La femme du pilote, réveillée par le téléphone, regarda son mari et pensa :

— Je le laisse dormir encore un peu.

Elle admirait cette poitrine nue, bien carénée, elle pensait à un beau navire.

Il reposait dans ce lit calme, comme dans un port, et, pour que rien n'agitât son sommeil, elle effaçait du doigt ce pli, cette ombre, cette houle, elle apaisait ce lit, comme, d'un doigt divin, la mer.

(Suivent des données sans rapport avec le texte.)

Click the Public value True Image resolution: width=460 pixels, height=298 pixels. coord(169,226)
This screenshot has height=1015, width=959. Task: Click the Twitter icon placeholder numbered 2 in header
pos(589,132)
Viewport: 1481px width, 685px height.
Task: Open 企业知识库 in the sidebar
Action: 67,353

Elle se leva, ouvrit la fenêtre, et reçut le vent dans le visage. Cette chambre dominait Buenos Aires. Une maison voisine, où l'on dansait, répandait quelques mélodies, qu'apportait le vent, car c'était l'heure des plaisirs et du repos. Cette ville serrait les hommes dans ses cent mille forteresses; tout était calme et sûr; mais il semblait à cette femme que l'on allait crier « Aux armes! » et qu'un seul homme, le sien, se dresserait. Il reposait encore, mais son repos était le repos redoutable des réserves qui vont donner. Cette ville endormie ne le protégeait pas : ses lumières lui sembleraient vaines, lorsqu'il se lèverait, jeune dieu, de leur poussière. Elle regardait ces bras solides qui, dans une heure, porteraient le sort du courrier d'Europe, responsables de quelque chose de grand, comme du sort d'une ville. Et elle fut troublée. Cet homme, au milieu de ces millions d'hommes, était préparé seul pour cet étrange sacrifice. Elle en eut du chagrin. Il échappait aussi à sa douceur. Elle l'avait nourri, veillé et caressé, non pour elle-même, mais pour cette nuit qui allait le prendre. Pour des luttes, pour des angoisses, pour des victoires, dont elle ne connaîtrait rien. Ces mains tendres n'étaient qu'apprivoisées, et leurs vrais travaux étaient obscurs. Elle connaissait les sourires de cet homme, ses précautions d'amant, mais non, dans l'orage, ses divines colères. Elle le chargeait de tendres liens : de musique, d'amour, de fleurs; mais, à l'heure de chaque départ, ces liens, sans qu'il en parût souffrir, tombaient.

Il ouvrit les yeux.

— Quelle heure est-il?

— Minuit.

— Quel temps fait-il?

— Je ne sais pas...

Il se leva. Il marchait lentement vers la fenêtre en s'étirant.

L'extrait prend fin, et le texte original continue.